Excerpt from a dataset
========================================

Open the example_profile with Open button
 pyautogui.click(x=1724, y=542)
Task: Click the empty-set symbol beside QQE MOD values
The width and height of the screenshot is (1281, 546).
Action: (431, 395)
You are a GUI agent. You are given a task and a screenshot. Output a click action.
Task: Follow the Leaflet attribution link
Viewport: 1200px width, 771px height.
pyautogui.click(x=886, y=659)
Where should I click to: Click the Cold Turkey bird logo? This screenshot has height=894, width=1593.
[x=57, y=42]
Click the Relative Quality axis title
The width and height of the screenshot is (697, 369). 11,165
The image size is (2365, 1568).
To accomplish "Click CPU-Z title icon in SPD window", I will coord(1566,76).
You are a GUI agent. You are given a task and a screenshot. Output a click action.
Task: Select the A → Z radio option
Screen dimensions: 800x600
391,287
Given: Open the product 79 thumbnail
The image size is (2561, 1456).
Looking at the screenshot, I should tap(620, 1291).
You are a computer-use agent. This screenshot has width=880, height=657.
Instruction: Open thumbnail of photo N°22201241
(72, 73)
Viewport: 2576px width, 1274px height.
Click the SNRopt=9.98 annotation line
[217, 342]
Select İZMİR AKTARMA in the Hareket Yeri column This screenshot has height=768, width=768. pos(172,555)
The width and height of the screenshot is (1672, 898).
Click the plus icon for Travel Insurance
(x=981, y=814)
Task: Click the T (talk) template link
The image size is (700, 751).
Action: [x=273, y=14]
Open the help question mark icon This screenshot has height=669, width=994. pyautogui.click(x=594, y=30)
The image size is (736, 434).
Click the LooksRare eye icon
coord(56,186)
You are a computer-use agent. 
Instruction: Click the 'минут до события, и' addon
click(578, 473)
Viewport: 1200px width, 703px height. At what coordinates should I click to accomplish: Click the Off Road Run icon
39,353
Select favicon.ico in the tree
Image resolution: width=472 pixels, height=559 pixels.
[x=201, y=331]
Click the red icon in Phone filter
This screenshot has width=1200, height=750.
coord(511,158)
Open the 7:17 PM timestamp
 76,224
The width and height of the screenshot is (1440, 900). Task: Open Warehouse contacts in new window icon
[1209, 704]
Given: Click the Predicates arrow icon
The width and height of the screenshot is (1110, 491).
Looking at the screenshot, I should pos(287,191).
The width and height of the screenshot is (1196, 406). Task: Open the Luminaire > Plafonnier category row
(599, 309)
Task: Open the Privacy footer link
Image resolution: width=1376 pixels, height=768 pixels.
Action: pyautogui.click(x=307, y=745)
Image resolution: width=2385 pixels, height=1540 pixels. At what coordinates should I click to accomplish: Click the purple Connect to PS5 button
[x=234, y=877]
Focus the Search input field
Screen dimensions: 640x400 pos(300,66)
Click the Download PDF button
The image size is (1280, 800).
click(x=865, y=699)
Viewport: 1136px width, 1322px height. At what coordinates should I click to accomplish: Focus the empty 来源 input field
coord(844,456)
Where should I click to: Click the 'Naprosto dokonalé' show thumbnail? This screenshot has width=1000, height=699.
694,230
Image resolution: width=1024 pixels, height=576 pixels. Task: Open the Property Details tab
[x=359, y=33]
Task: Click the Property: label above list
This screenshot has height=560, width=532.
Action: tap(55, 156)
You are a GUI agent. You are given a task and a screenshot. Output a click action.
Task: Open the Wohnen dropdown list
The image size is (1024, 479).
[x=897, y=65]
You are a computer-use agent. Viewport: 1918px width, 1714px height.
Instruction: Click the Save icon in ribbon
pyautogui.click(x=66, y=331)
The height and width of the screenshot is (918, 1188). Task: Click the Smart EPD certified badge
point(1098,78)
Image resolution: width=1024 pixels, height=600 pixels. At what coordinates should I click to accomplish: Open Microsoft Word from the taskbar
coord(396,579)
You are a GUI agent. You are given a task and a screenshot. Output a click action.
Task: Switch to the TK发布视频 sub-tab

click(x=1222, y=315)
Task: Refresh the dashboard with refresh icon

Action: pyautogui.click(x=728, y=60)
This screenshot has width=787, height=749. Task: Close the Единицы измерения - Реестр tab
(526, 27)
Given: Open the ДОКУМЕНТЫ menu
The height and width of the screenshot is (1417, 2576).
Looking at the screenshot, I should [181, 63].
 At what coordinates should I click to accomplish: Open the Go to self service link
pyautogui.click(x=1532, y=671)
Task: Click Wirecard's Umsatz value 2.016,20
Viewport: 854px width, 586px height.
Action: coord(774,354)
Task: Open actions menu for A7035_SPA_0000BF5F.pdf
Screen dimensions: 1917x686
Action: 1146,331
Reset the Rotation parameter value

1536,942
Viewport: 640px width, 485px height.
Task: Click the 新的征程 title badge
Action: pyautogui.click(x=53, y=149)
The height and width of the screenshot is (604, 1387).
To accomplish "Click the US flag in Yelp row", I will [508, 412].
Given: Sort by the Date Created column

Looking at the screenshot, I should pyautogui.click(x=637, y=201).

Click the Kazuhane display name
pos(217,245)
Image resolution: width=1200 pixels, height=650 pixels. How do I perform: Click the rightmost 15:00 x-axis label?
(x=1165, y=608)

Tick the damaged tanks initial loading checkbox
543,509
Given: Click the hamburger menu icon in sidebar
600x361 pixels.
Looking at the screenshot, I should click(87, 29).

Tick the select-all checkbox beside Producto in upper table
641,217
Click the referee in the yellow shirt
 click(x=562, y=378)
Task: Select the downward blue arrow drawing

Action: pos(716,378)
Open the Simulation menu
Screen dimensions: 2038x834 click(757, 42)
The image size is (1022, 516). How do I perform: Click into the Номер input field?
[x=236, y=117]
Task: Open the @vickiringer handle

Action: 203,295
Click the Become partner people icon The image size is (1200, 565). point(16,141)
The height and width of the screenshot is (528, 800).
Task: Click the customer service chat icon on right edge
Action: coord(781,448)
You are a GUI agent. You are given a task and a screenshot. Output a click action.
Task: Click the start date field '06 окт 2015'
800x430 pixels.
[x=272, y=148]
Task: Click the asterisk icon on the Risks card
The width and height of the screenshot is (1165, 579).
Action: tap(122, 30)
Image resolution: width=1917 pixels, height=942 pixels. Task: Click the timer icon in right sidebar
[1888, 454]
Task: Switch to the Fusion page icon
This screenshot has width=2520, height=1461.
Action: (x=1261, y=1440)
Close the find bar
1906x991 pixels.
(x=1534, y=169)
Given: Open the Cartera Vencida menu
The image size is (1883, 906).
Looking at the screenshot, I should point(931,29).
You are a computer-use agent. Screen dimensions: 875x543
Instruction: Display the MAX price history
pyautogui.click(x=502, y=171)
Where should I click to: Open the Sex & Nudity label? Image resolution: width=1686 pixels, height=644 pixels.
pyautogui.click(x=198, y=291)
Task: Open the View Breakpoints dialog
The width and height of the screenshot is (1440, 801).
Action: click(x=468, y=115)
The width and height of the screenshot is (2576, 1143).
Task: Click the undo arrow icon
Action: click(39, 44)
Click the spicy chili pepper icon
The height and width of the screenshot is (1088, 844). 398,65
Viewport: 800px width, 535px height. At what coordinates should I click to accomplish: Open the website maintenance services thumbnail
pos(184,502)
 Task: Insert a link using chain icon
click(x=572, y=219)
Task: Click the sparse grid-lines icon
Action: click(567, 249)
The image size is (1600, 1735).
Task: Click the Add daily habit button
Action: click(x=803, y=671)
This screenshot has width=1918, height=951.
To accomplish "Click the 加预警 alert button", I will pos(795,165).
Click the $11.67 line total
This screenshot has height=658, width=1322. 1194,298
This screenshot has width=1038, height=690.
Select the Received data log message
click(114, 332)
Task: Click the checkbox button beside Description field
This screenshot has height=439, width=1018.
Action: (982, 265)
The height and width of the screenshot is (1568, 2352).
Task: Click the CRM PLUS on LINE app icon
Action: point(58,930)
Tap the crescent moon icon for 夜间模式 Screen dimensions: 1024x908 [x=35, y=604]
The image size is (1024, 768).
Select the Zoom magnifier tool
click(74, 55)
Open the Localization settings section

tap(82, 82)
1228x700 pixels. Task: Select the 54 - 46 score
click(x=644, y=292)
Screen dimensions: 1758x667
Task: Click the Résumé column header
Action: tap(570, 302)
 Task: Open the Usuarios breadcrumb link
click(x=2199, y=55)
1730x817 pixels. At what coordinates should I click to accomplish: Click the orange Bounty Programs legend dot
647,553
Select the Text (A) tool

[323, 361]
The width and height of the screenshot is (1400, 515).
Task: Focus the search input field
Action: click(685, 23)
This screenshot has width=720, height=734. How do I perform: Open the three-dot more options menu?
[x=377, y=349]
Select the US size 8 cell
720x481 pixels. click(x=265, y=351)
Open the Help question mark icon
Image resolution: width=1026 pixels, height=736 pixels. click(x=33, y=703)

========================================

### INSTRUCTIONS TO FOLLOW
Reproduce the records above, word for word, from the line containing "Tick the damaged" through the line containing "[x=236, y=117]". Include both of those lines.

### EXERCISE RESULT
Tick the damaged tanks initial loading checkbox
543,509
Given: Click the hamburger menu icon in sidebar
600x361 pixels.
Looking at the screenshot, I should click(87, 29).

Tick the select-all checkbox beside Producto in upper table
641,217
Click the referee in the yellow shirt
 click(x=562, y=378)
Task: Select the downward blue arrow drawing

Action: pos(716,378)
Open the Simulation menu
Screen dimensions: 2038x834 click(757, 42)
The image size is (1022, 516). How do I perform: Click into the Номер input field?
[x=236, y=117]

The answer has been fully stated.